-- Exercício A --
Reproduza o trecho sobre a UTI do Hospital Universitário de Canoas, começando em "A paciente era" e terminando em "um respirador mecânico.".
-- Exercício B --
Dê continuidade ao trecho sobre a UTI do Hospital Universitário de Canoas a partir do ponto em que ele termina.

-- Trecho --
Em um vídeo institucional produzido pela prefeitura de Canoas, publicado no início de julho, o coordenador da UTI do Hospital Universitário, Diego Miltersteiner, apresenta o funcionamento da unidade que recebe os doentes de covid-19 em estado crítico. Enquanto percorre os leitos do setor, durante a gravação, conversa com uma paciente, que tem o rosto desfocado para preservar sua identidade.
– Está bem, guria? E a falta de ar, como ficou? – pergunta Miltersteiner.
– Está melhorando – responde a mulher.
A paciente era Nair Klein, uma senhora de 74 anos moradora de Farroupilha, município da serra gaúcha. Naquele momento, a idosa, ainda lúcida, tentava recuperar-se do coronavírus sem a necessidade de suporte de um respirador mecânico.

-- Material fornecido --
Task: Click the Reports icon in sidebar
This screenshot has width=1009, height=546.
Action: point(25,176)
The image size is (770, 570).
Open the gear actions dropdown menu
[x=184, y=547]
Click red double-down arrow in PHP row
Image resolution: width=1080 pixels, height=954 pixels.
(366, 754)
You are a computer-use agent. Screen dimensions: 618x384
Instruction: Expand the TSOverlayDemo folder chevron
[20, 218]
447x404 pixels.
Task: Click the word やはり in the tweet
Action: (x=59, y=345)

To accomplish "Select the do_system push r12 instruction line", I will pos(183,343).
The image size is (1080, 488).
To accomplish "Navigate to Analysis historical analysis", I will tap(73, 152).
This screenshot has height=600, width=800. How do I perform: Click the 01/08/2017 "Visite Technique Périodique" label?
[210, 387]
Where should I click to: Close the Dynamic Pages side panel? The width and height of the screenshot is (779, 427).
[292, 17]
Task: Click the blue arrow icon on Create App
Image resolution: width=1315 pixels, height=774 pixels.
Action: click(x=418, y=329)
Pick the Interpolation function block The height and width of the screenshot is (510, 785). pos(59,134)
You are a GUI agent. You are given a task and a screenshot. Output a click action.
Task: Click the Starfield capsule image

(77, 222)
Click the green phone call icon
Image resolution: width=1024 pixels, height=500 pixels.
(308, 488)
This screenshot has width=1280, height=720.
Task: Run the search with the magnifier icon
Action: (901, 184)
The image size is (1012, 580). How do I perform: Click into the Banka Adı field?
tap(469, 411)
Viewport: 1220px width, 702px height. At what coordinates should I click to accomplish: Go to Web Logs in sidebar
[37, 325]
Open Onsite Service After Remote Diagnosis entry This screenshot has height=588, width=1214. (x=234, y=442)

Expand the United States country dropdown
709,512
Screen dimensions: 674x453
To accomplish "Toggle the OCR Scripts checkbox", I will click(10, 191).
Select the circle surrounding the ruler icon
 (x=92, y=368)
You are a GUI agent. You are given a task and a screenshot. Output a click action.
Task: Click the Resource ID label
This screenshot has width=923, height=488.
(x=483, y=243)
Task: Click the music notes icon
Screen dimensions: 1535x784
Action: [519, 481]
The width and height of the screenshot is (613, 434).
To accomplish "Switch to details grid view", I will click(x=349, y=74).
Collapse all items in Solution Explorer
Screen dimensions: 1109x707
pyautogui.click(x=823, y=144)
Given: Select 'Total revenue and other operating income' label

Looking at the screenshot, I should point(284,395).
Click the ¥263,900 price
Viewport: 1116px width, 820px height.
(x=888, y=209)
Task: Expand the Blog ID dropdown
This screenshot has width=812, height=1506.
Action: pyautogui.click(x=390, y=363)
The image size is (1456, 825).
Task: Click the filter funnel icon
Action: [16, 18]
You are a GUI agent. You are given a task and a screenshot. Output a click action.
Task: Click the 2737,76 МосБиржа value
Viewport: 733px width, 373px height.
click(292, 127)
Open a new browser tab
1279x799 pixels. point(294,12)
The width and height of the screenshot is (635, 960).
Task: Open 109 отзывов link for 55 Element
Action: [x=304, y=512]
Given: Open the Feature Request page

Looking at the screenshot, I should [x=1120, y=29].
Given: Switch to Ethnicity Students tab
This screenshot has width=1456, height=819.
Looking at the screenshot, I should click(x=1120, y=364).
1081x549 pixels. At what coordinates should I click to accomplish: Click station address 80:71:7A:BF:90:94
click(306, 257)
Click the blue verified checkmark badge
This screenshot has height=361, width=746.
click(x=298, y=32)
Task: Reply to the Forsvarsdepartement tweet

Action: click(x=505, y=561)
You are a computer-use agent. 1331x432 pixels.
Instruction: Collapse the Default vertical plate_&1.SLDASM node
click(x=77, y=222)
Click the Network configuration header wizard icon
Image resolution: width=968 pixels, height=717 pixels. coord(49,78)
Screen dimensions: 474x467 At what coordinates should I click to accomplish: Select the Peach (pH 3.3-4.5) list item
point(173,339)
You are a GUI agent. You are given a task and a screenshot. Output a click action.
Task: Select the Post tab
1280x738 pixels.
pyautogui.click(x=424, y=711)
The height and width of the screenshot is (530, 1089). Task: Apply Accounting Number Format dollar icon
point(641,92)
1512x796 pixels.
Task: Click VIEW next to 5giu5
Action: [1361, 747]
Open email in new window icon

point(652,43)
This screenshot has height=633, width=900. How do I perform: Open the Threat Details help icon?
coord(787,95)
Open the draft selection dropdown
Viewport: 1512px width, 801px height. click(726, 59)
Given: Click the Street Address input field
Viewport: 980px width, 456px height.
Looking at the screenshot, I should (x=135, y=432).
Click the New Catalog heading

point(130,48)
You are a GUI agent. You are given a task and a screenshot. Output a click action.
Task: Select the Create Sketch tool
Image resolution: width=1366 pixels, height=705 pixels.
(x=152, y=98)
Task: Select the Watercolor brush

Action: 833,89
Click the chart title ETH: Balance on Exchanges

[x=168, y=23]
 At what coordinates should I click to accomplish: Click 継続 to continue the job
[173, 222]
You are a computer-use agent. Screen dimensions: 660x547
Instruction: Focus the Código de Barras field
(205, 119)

-- Resposta A --
A paciente era Nair Klein, uma senhora de 74 anos moradora de Farroupilha, município da serra gaúcha. Naquele momento, a idosa, ainda lúcida, tentava recuperar-se do coronavírus sem a necessidade de suporte de um respirador mecânico.

-- Resposta B --
Dias depois, contudo, a saúde de Nair piorou, e ela teve de ser entubada. A idosa morreu em um sábado, 20 de junho, tornando-se mais uma vítima da crise sanitária, que, até a última quinta-feira (6), deixara um rastro de mais de 2,2 mil mortes no Rio Grande do Sul.
– Acho que a morte é a coisa mais difícil do mundo. "Ah, tinha 90 anos, descansou". Não sei. Espero não estar cansado aos 90 anos – disse Miltersteiner, naquele vídeo.
Nair era natural da pequena cidade de Tenente Portela, no norte do Estado. Foi esposa de José Osvaldo Klein, morto por um câncer em 1996, e mãe de sete filhos — cinco mulheres e dois homens. Também teve oito netos e dois bisnetos que, atualmente, enfrentam o luto.
A idosa morou parte de sua vida no Paraguai. Em 1979, mudou-se para o país vizinho na companhia de seus familiares, estabelecendo-se na região de Caguaçu. Trabalhou em pequenas lavouras familiares, situadas em uma área, à época, remota — para embarcar em um ônibus, tinha de percorrer 20 quilômetros a pé.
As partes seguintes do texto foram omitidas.